John Kerry: World Waits for Supreme Court Decision on Climate Change and Environment
June 26th, 2006 @ 11:50 pm
The Supreme Court agreed on Monday to take on a battle against pollution, spurred by states with the Bush administration. The court said it “would decide whether the EPA is required under the federal clean air law to treat carbon dioxide from automobiles as a pollutant harmful to health.” The heated debate is over global warming and whether or not the federal government should “regulate ‘greenhouse’ gases, especially carbon dioxide from cars.”
The ruling by the Supreme court could be “one of the court’s most important ever on the environment.” John Kerry released the following statement on the decision of the Supreme Court to take on this battle:
“Today we learned that the Supreme Court has agreed to consider probably the most important environmental case in history.
At the heart of our nation’s climate change debate is whether carbon dioxide releases should be controlled, a position candidate Bush embraced but President Bush has rejected.
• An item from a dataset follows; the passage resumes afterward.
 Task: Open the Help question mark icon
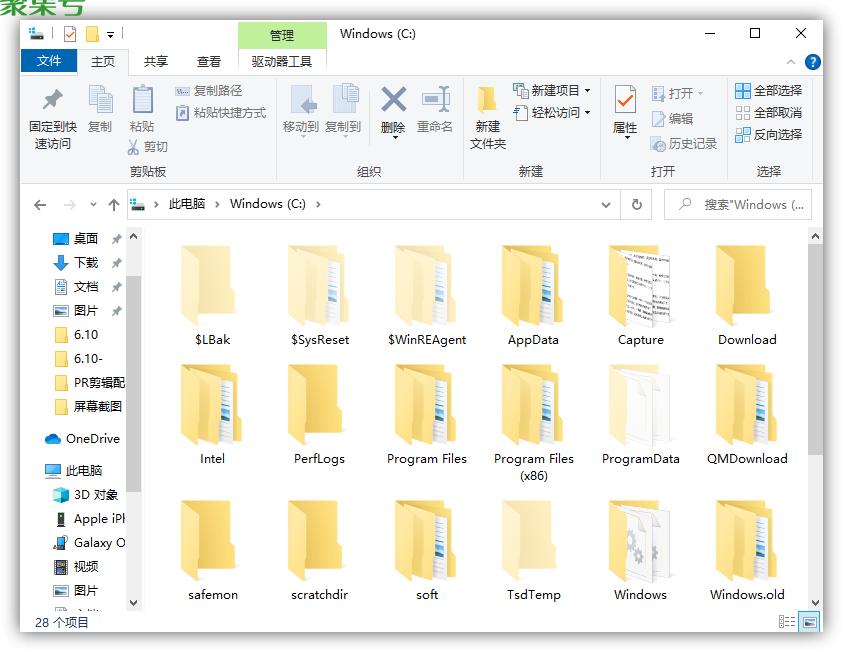click(813, 61)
It is testimony to the Administration’s resistance to sound science that they would take their fight against responsible energy policy all the way to the Supreme Court. No matter how the evidence has mounted over two decades this Administration and their flat earth caucus can’t even see what is on the horizon. It is deeply ironic that a Supreme Court packed with conservative ideologues who bemoan judicial activism will now have to decide whether to undermine state rights and endanger the future of climate change policy.
Here’s the bottom line: within the next decade, if we don’t deal with global warming, our children and grandchildren will have to deal with global catastrophe. It is time to stop debating fiction writers, oil executives and flat-earth politicians, and actually take on the other mortal threat to America after terrorism, global climate change. Everyone who cares about our health and the future of our planet will be watching to see the decision of the Roberts Court.”
AFP reports, “The case could open the way for the high court to deliver a crucial ruling on how the US government enforces environmental laws.”